There seems to be one aspect, though, which appears to have been mostly avoided in all the coverage I have read, seen or heard. That being the legality of horse meat being sold in the UK.
We've heard many a statement along the lines of "there is no safety issue" which could be translated as "it's OK, bovines, we've been scaring you about food for years but this isn't the apocalypse we've been priming you to panic about", but unless I missed it no-one is saying that horse meat sales in the UK are illegal.

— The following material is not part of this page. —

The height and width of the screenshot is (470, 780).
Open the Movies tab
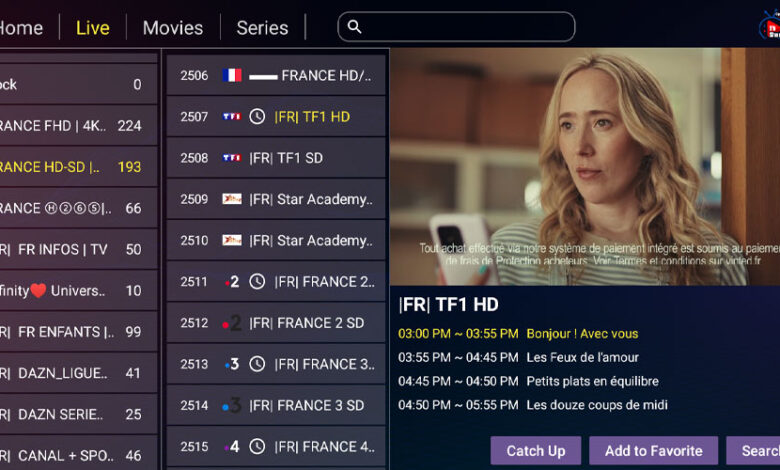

Considering it is freely available in France and Belgium, and we are part of this huge 27 nation conglomerate of homogenous legislation, I am guessing there is no bar on selling horse meat in this country.

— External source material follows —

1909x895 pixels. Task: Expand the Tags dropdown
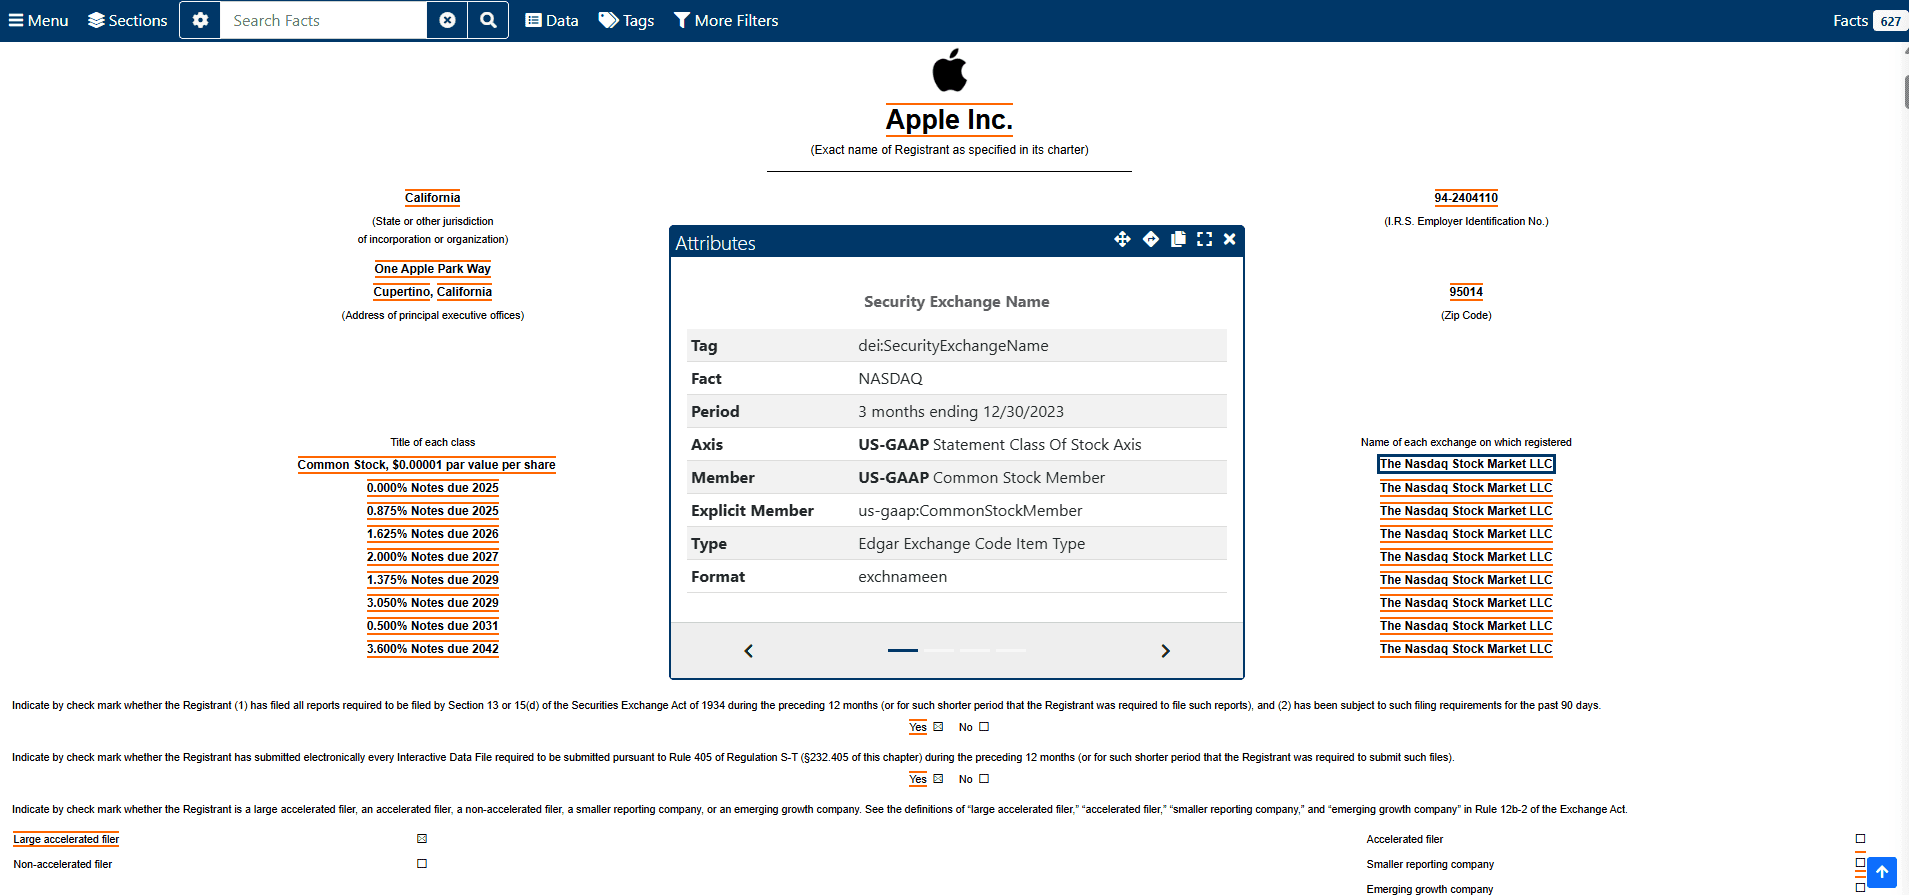click(x=626, y=20)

What a business opportunity for one of our more risk-comfortable food entrepreneurs, then eh?
Being in business myself, our office did jovially kick around a hypothetical scenario whereby we could take the 350,000 horse meat lasagnes off of Findus's hands and make a quick profit on resale elsewhere but - transport problems aside as we are well sorted there - it was the doubtless endless other EU regulations which would make the deal impossible.

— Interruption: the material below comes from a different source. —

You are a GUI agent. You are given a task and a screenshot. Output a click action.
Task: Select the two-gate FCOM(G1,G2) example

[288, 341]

Business Week have asked the question "what's so bad about horse meat anyway?" only to be met with the most hysterical of answers.
People have such strong views on eating horses as an ethical issue.
Well, how about eating babies?
But that’s so different.Dogs, you say? I remember writing about that once.
There you go. You don’t think horses are like babies, but maybe some people do. How about dogs?
So is it merely repugnance which stops horse meat being sold in this country? Well, that should be far less of an obstruction now that horse meat has been debated to destruction in the media lately.
Even a BBC Radio 5 phone-in a week or so ago - where you'd expect much tear-soaked 'think of poor old Dobbin' kind of argument - was mostly populated by objections from those angry about intensive agriculture and packaging methods rather than an abhorrence for horses being sold for human consumption. Almost without exception, the (middle class and firmly righteous Labour) callers had all travelled the world and tasted horse meat themselves with no objection. Most even stated that it was very tasty, it was just the labelling from those nasty Big Food companies they despised.
It's also extremely good for health compared with our usual fare, which we are all told is the most important thing in the world nowadays.
Curiosity about horse meat has been cranked up to eleven by all this publicity. The advertising has been paid for by others, all that's needed now is for a business to step in, start selling horse meat nationally and reap the profits. Even if the first take-up is a small provincial butcher, the media attention will be huge and he/she is guaranteed to sell out.
Some opposed to the idea have been clever enough to sense a threat, with a Facebook group already set up to stop horse meat sales which aren't happening yet. They should do soon, though, or else I'd be getting worried about the British entrepreneurial spirit which has helped us to punch above our relative tiny size on the global markets for centuries.
A gastro-pub around five miles from Puddlecoteville lists kangaroo steak as a staple menu item. No-one appears too bothered as it has been consumed happily there for at least three years - apart from meerkat or penguin, there can't be too many more cutesy overseas animals. So I don't see too much of a problem with horse, merely an opportunity for the person or company brave enough to speculate to accumulate.
So who will be first to market horse? And, more importantly for me on a personal level, who will go on to sell prime Romanian donkey as I haven't tried that yet.